Tanım iş kanunu

İnsan emeği tarafından kurulan ilişkilerin düzenlenmesinden sorumlu olan hukuk kolu, iş hukuku olarak bilinir. Bir iş ilişkisine dahil olan tarafların yükümlülüklerine uyumu garanti eden yasal kurallar kümesidir.

İş kanunu

İş hukuku, bir bireyin dış dünyayı dönüştürmek amacıyla geliştiği ve geçerliliği için maddi araçları veya ekonomik malları edindiği bir faaliyet olarak çalışmaktadır.

Yukarıda belirtilen iş kanununun ilgili olduğu kabul edilen adaleti geliştirmek ve kurmak için kullandığı çeşitli kaynakların olduğunu belirlemek önemlidir. Özellikle, öne çıkanların arasında Anayasa, iş sözleşmeleri, mevcut uluslararası anlaşmalar, kanun veya yönetmelikler olduğunu tespit eder.

Sosyal bir gerçek olarak, çalışma simetrik olmayan ilişkilerin kurulmasını öngörür. İşveren (bir çalışanı işe alan) çalışandan daha fazla güç ve sorumluluk sahibidir. Bu nedenle, iş hukuku, her bir şirketin bu yapıya dahil olan en zayıf partiyi korumak için özgürlüğünü sınırlama eğilimindedir.

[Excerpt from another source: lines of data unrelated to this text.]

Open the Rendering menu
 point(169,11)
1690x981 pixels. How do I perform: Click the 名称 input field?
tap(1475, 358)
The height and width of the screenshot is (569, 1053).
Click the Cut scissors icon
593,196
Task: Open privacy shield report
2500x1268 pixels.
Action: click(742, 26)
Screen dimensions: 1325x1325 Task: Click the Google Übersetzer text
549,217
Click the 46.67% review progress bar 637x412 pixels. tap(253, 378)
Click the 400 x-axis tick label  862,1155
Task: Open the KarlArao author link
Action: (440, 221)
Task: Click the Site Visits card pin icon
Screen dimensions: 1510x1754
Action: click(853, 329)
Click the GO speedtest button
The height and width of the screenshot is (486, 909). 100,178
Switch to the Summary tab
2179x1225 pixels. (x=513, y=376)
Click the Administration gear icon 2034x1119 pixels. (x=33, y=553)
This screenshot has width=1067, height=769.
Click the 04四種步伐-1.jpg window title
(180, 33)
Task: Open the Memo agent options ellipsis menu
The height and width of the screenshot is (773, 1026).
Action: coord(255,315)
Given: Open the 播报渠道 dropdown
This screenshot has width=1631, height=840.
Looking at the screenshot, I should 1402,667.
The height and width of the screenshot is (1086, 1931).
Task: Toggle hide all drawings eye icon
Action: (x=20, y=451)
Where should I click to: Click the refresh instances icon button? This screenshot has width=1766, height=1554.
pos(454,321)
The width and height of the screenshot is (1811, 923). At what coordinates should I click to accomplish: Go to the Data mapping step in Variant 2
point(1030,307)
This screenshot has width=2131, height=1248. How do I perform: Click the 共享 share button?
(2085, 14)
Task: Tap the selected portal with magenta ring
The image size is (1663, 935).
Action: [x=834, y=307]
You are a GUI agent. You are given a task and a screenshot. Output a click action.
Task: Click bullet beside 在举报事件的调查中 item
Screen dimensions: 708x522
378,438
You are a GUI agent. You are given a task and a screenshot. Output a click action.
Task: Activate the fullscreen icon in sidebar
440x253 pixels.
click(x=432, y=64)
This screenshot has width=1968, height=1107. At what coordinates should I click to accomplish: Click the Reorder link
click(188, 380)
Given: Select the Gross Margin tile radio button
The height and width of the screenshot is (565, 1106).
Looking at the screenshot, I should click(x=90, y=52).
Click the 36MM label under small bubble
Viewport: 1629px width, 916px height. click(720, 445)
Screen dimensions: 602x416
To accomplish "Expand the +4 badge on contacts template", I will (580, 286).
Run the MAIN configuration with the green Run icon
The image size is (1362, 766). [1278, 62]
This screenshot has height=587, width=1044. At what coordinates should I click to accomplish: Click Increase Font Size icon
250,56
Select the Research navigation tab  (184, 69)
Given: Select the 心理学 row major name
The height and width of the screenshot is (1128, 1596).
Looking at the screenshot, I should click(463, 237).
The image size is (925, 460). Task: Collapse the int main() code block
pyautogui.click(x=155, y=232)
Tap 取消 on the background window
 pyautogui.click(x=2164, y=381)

Bu, iş hukukunun, yasal eşitlik ilkesine dayanan özel hukuktan farklı olarak koruyucu bir ilkeye dayandığı anlamına gelir. Bu nedenle iş kanunu, normların çokluğu karşısında, her işçi için en faydalı olan kuralları uygulamalıdır.

Bu koruyucu ilke, bu atıf alanı içinde var olan en önemlilerinden biridir, ancak iş kanununun makul olma ilkesi gibi başkalarına da dayandığı gerçeğini görmezden gelemeyiz. Bu hem işveren hem de işçi için geçerlidir ve her iki figürün de hakaret ve görevlerini taciz edici davranışlara düşmeden geliştirdiğini ortaya koymaya çalışır, bunu sağduyuya dayalı yapar.

Aynı şekilde, devredilemez haklar ilkesinin değerinin altını çizmek de önemlidir. Bu maksimuma göre, hiçbir işçi iş kanunu ile belirlenen haklardan feragat edemez. Bu, örneğin, kurulduğundan daha fazla saat çalışamayacağınız veya öngörülenden daha az feragat etmediğiniz anlamına gelir.

İş ilişkilerinin bir iş sözleşmesi yasası ve çeşitli tamamlayıcı kurallarla yönetildiği belirtilmelidir. Her durumda, her üretici sektör, yukarıda belirtilen iş sözleşmesi yasasının ihlal edildiğini ima etmeden, ilişkileri ya da belirli yönlerini düzenlemek için kendi kurallarına sahiptir.

Öte yandan, farklı meslek gruplarına uygulanan toplu iş sözleşmeleri vardır. Bu toplu sözleşmeler, işverenlerle çalışanlar arasında müzakere edilen ve Devlet tarafından onaylanması gereken sözleşmelerdir.

Bu anlaşmalar karakterize edilmelidir çünkü mevcut iş mevzuatına her zaman saygı duymak zorundadırlar. Spesifik olarak iki tip oluşturulabilir: sendika temsilcilerinin veya çalışma konseylerinin muhatap olarak hareket ettiği şirket sözleşmeleri ve sendikaların temsiliyetten sorumlu olduğu üst düzey sözleşmeler.